Functions and regulation of MUC13 mucin in colon cancer cells

Abstract

Background: MUC13 is overexpressed and aberrantly localized in colon cancer tissue; however, the specific functions and regulation of MUC13 expression are unknown.

Methods: Stable cell lines with either overexpressed or suppressed MUC13 levels were analyzed to determine cell growth, colony formation, cell migration, and cell invasion assays. The molecular mechanisms involved in MUC13 regulation were elucidated via chromatin immunoprecipitation (ChIP) and analysis of interleukin 6 (IL6) treatments. Colon cancer tissues were analyzed by immunohistochemistry (IHC) for the protein levels of MUC13 and P-STAT5 in colon cancer cells.
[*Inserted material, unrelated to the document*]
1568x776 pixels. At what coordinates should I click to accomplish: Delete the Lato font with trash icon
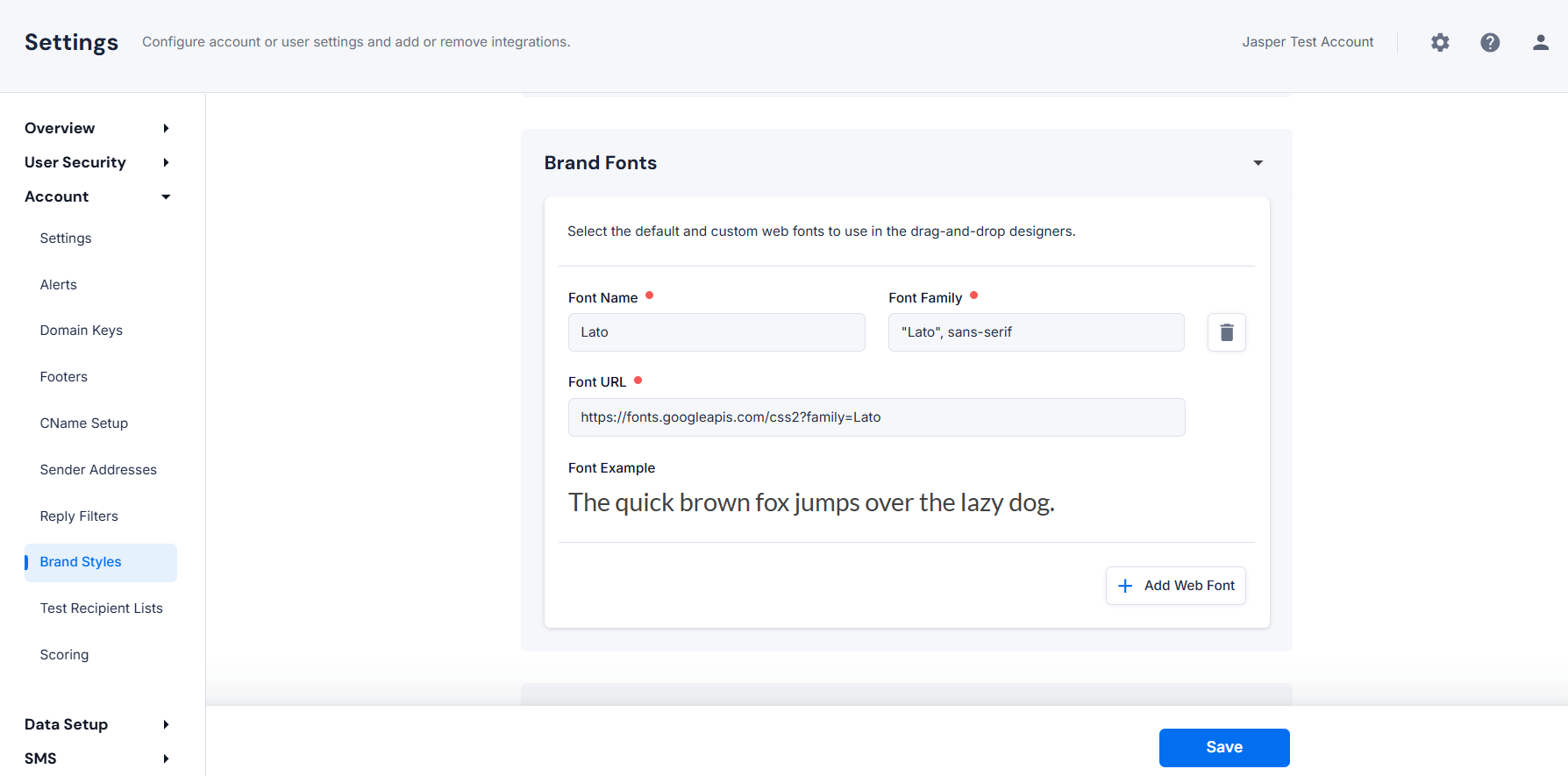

Results: Overexpression of MUC13 increased cell growth, colony formation, cell migration, and invasion. In concordance, MUC13 silencing decreased these tumorigenic features. Overexpression of MUC13 also modulated various cancer-associated proteins, including telomerase reverse transcriptase, sonic hedgehog, B cell lymphoma murine like site 1, and GATA like transcription factor 1. Additionally, MUC13-overexpressing cells showed increased HER2 and P-ERK expression. ChIP analysis revealed binding of STAT5 to the predicted MUC13 promoter. IL6 treatment of colon cancer cells increased the expression of MUC13 via activation of the JAK2/STAT5 signaling pathway. Suppression of JAK2 and STAT5 signaling by chemical inhibitors abolished IL6-induced MUC13 expression. IHC analysis showed increased expression of both P-STAT5 and MUC13 in colon cancer as compared to adjacent normal tissue.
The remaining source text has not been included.